*ページ抜粋*.
####
しかし、賃貸経営をしている限り、家賃の滞納は高い確率で起こります。ある程度の部屋数を抱えている貸主であれば、必ず起こるといっても過言ではありません。
では、実際に家賃の滞納が発生したらどうしたらよいのか?
まず、初動を早めに行うことです。ここで言う初動とは、家賃の期日が過ぎたのに、支払いが行われない時、すぐに家賃の支払いを催告することでした。
そして、もう一つポイントになるのは、家賃を滞納しているからといって、借主に高圧的な態度をとっても意味がないということです。基本的には、本章で解説した順番で速やかに解決策を求めていくべきです。
それでも解決策が得られない場合は、民事裁判によって解決を求めていくしかありません。
示談による明け渡しのデメリットを考える
示談による明け渡しでは、「示談を行っても明け渡しが約束通り行われないこともある」というデメリットを考慮しておく必要もあります。
何度も繰り返している通り、借主が明け渡しを行わないからといって、貸主が、強制退去や鍵の交換、家財道具の処分などを行うことはできません。なぜなら、借主は、賃料を滞納しても、明け渡しの約束を破っても、民法の「自力救済の原則」に守られているからです。
このような状況に陥れば、最終的に民事裁判で訴訟を起こすことで解決を図ることになります。結果的には、話し合いによる明け渡しをやりとりした時間は無駄になってしまいます。時間の無駄とは、つまり、借主が部屋に居続けることにより、あなたの逸失利益が増大したということです。
####
*データ部分*.
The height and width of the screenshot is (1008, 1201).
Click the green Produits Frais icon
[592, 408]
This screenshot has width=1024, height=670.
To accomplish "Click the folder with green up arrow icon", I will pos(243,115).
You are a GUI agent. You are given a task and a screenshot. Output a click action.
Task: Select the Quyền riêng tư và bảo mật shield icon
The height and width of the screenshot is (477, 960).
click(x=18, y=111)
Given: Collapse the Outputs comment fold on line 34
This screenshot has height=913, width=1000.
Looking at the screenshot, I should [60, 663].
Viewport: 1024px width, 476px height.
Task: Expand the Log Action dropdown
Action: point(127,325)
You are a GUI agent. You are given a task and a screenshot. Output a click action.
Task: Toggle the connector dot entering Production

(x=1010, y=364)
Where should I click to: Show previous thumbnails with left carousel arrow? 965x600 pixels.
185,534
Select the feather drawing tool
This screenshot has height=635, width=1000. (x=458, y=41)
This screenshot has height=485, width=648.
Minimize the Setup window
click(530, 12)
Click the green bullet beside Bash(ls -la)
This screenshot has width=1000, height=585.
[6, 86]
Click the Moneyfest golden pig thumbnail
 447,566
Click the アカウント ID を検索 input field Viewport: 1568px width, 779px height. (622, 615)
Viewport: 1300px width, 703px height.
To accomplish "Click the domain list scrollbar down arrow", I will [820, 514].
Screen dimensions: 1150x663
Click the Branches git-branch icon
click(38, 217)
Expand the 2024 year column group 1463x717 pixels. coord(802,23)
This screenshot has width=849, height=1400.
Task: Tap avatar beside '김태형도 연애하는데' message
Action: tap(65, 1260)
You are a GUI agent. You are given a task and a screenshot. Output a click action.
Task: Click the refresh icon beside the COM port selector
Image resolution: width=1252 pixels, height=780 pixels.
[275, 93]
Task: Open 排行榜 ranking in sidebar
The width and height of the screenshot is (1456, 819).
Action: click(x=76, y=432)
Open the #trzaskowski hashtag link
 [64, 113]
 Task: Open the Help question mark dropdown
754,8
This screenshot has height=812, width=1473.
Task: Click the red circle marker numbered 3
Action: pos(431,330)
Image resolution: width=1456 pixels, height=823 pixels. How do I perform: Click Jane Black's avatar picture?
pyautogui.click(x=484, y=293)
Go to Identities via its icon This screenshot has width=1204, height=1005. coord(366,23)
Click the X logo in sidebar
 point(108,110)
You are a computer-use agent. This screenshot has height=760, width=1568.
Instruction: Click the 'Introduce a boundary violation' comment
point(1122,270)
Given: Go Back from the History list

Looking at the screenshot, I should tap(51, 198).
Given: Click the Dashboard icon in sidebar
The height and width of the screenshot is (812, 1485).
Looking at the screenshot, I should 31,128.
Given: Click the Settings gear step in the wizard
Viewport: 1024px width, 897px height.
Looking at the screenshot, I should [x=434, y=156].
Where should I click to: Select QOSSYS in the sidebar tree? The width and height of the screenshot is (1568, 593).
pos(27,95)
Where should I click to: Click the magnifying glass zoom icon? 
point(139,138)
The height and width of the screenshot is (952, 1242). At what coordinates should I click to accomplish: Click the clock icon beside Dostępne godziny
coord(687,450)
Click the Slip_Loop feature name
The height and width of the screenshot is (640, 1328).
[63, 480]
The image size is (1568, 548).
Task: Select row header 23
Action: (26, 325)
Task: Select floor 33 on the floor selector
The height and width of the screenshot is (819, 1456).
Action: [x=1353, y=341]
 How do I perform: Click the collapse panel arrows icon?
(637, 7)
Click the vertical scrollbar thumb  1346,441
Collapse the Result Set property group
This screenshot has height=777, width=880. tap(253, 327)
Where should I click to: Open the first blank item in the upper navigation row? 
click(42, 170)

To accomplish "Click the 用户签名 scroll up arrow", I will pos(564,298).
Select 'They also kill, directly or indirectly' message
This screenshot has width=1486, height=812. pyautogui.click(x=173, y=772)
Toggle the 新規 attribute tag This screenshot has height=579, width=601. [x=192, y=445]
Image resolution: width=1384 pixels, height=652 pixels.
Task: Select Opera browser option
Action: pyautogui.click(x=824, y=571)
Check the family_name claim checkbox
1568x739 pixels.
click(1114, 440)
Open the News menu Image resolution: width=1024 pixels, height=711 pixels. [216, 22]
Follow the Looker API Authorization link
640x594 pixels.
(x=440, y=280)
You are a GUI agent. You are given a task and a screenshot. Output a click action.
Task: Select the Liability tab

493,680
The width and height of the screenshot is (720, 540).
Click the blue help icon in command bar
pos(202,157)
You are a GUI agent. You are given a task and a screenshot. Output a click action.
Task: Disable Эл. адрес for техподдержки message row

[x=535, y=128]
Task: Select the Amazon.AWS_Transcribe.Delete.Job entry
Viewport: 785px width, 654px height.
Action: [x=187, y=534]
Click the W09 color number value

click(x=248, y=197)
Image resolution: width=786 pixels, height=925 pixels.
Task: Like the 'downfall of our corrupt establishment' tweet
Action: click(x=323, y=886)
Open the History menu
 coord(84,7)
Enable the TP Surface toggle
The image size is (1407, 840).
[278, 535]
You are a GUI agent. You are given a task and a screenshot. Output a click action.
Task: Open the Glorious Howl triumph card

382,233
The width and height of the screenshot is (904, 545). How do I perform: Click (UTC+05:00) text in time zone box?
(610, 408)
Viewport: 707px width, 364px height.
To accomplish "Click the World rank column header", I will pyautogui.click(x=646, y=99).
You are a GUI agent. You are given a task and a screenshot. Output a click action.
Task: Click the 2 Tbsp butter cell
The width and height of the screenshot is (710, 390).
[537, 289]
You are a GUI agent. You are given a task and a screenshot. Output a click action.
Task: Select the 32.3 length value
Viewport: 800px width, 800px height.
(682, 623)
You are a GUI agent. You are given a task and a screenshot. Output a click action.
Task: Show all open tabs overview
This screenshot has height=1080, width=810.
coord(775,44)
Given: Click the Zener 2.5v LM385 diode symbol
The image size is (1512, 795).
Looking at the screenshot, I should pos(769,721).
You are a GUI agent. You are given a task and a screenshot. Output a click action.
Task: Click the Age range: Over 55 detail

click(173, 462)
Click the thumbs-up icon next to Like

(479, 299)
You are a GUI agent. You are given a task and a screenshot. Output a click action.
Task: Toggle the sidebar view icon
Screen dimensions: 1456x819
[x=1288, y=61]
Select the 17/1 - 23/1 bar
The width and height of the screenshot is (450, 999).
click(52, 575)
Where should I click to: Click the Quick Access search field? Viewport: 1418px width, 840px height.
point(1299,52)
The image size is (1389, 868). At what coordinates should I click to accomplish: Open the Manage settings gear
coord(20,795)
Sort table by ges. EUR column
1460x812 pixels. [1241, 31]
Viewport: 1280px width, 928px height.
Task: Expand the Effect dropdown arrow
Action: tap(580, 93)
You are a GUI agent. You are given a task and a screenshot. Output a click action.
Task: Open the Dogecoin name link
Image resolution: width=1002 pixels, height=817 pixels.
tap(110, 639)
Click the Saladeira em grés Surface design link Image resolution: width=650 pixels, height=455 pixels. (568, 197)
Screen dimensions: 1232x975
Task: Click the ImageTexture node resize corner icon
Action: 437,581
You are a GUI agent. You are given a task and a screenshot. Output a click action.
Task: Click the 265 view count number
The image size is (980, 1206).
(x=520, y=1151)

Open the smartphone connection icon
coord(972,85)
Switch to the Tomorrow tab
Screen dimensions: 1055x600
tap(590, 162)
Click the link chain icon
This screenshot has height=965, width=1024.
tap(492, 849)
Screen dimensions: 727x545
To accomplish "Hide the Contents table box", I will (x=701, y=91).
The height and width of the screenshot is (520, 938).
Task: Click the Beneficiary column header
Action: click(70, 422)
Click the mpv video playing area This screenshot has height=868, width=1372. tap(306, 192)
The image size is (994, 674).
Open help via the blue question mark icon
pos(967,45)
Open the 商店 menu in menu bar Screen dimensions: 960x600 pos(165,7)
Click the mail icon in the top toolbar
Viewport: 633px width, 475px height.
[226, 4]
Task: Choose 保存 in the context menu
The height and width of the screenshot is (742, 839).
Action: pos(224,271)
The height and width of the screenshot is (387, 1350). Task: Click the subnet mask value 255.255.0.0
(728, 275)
####
*課題*.
1. 家賃滞納についての抜粋から、借主が明け渡しに応じなくても貸主には許されないとされている行為をすべて挙げてください。
2. 家賃滞納についての抜粋の最後の文に続けて、文章を書き進めてください。
記録はここでは使いません。

*課題の解答*.
1. 強制退去、鍵の交換、家財道具の処分

2.
ですから安易に話し合いによる和解を選択せず、民事裁判を視野に入れつつ、それでも示談の方がメリットがあると判断した時に選択するのが良いでしょう。
明け渡し時の未払いの家賃をどう処理するか
明け渡し時に、未払いの家賃が残っているということも少なくないと思いますが、これを処理するための選択肢としては、次の4つが想定されます。
① 全額を一括で支払ってもらう
② 一部を免除して残額を一括で支払ってもらう
③ 全額を分割で支払ってもらう
④一部免除して残額を分割で支払ってもらう
①〜③のケースで、支払いが滞った場合は、滞納していた家賃と同様、支払い督促や訴訟などを行っていく必要があります。
④のケースでは、示談書に「条件付き免除」を入れておくのが望ましいでしょう。条件付き免除の内容としては、あくまでも全ての支払いを履行したら一部を免除する、とします。これにより、支払いが一回でも滞った場合は、全額を支払ってもらうことが可能になります。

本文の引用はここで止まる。